[Data records]
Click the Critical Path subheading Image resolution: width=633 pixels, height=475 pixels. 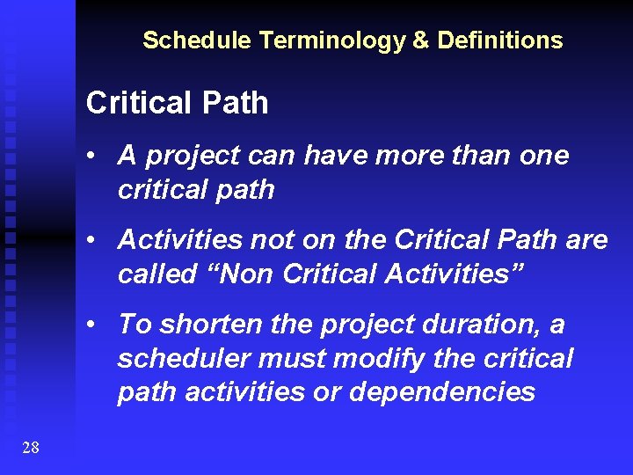click(177, 104)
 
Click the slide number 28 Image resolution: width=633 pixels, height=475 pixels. click(30, 448)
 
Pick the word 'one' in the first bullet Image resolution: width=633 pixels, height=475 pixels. click(544, 156)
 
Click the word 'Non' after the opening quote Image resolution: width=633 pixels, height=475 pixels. click(250, 274)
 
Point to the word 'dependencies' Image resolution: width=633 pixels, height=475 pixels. click(442, 392)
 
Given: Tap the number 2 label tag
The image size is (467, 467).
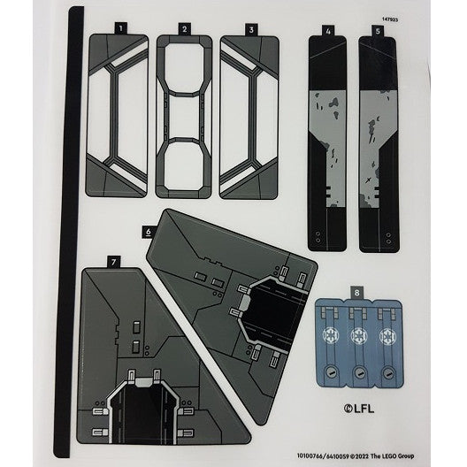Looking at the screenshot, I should tap(183, 29).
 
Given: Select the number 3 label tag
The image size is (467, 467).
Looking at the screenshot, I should tap(251, 29).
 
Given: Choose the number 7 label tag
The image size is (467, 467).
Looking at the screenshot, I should tap(112, 262).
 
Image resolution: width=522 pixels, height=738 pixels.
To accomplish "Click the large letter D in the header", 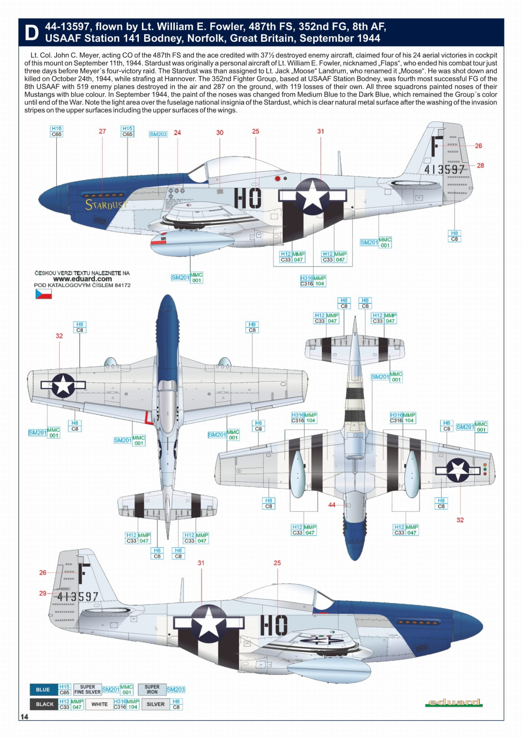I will (32, 33).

Task details: Report each line in the items above that contains the word "Given".

Exercise response:
Given: Tap the number 2 label tag
Given: Select the number 3 label tag
Given: Choose the number 7 label tag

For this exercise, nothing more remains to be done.